▼

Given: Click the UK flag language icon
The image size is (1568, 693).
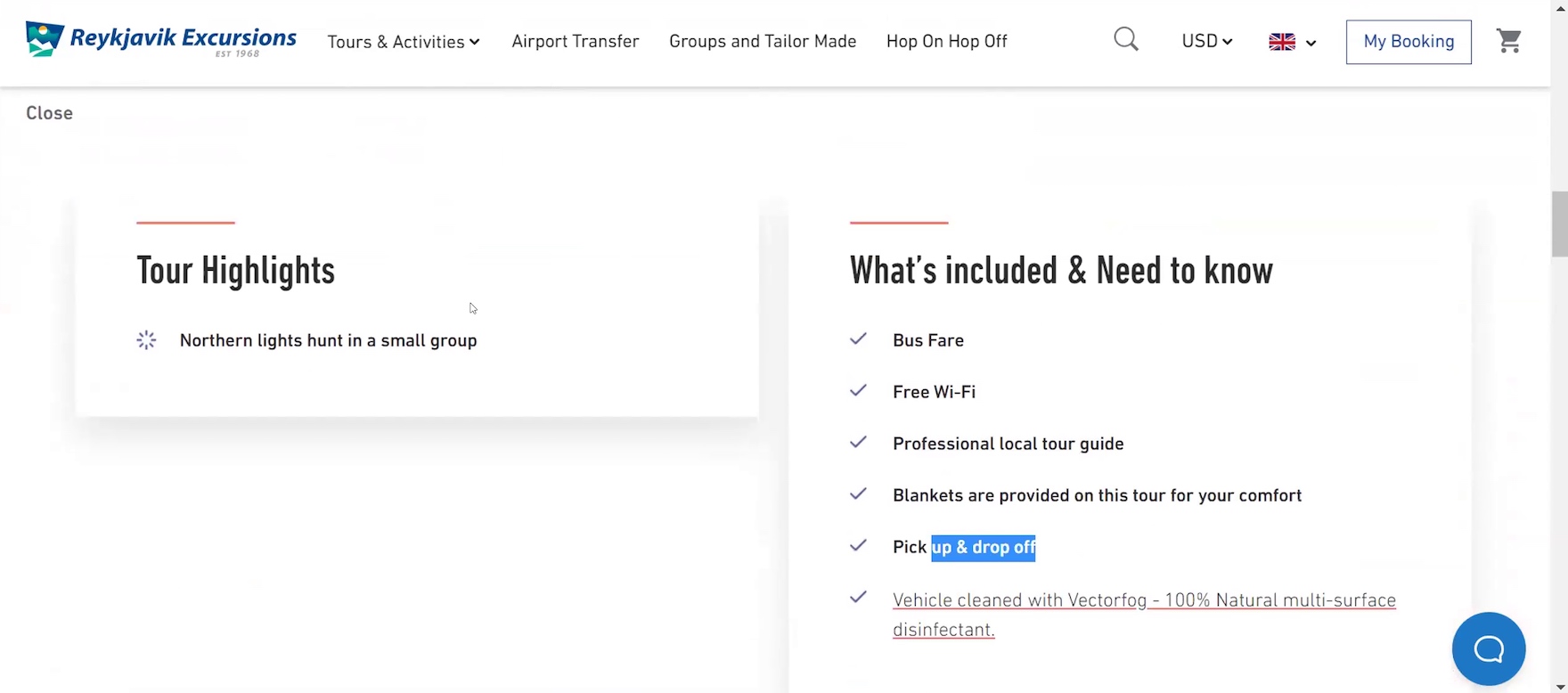Looking at the screenshot, I should point(1282,42).
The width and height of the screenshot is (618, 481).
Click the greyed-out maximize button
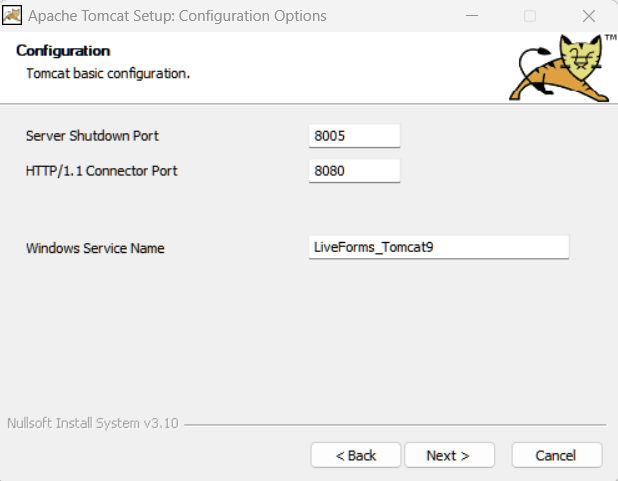tap(530, 16)
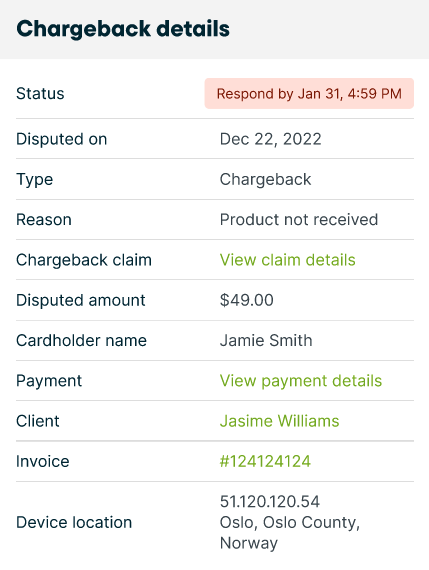Click the $49.00 disputed amount
429x570 pixels.
[x=247, y=300]
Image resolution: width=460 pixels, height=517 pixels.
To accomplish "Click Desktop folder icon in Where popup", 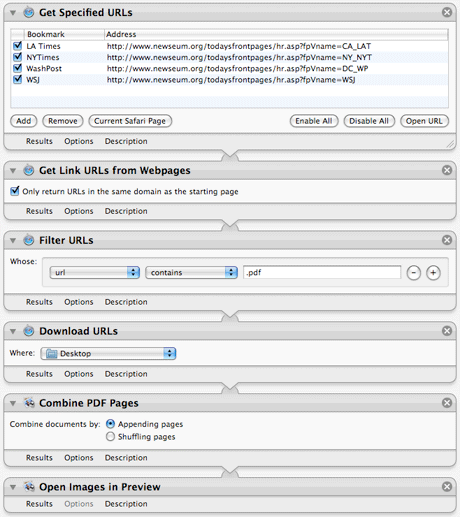I will (51, 353).
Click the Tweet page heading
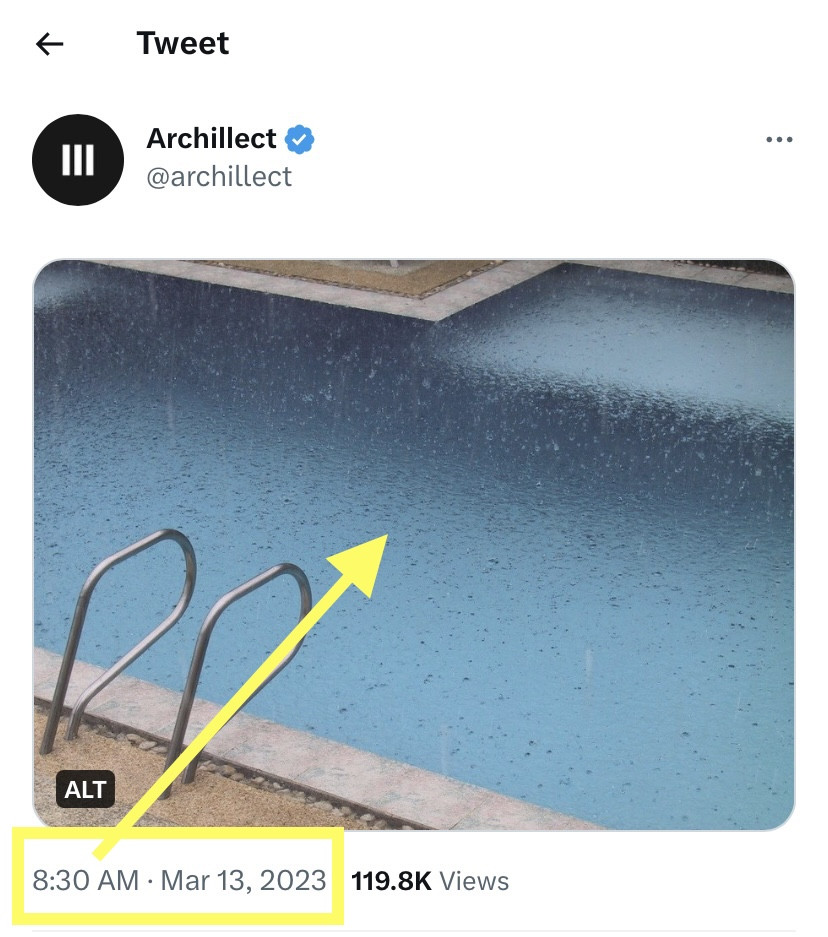The image size is (828, 937). pyautogui.click(x=183, y=43)
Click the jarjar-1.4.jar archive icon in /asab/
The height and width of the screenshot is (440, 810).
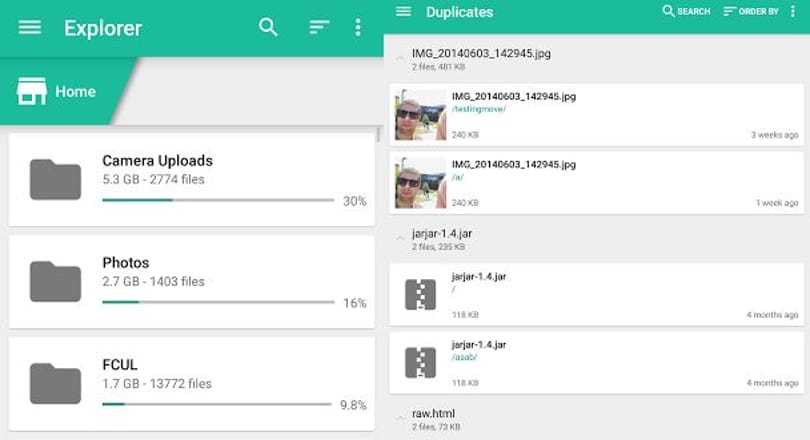click(x=420, y=363)
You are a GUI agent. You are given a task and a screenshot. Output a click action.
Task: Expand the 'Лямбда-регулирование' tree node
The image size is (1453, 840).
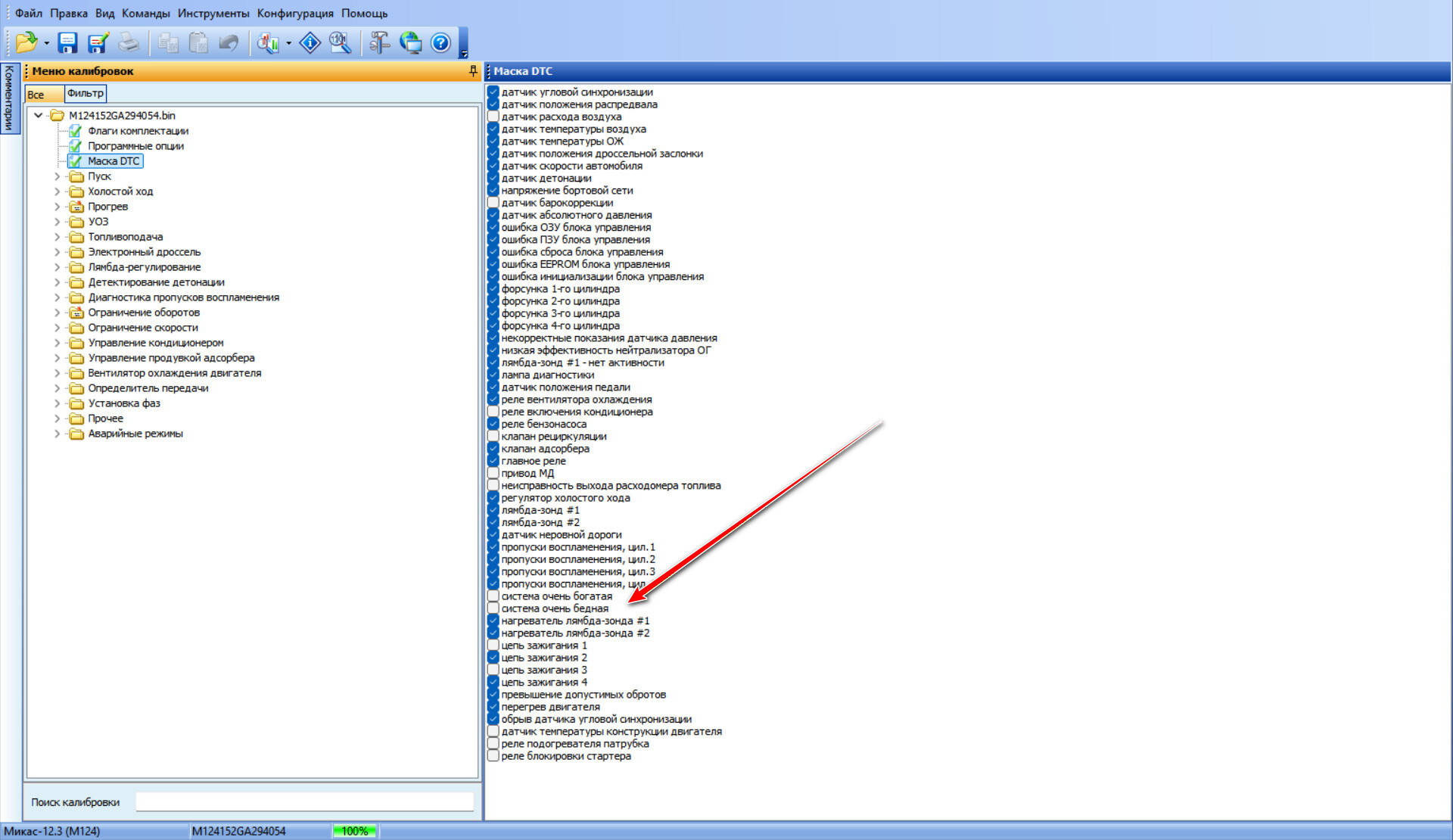point(57,267)
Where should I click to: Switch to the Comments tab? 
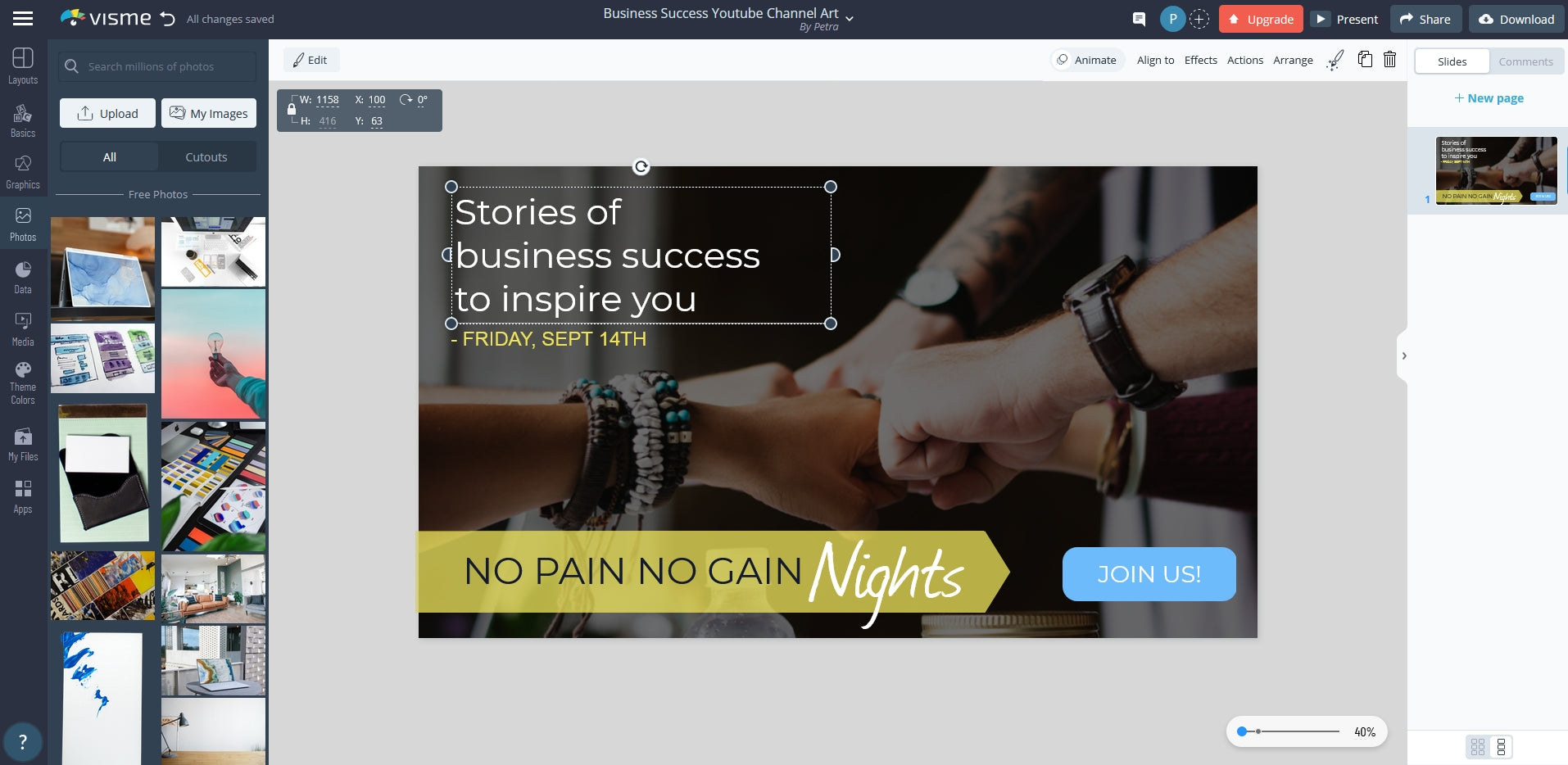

▲

■ Task objective
How many lines in the records above contain the string "pixels"? Reply with the number alone.

■ Full response
2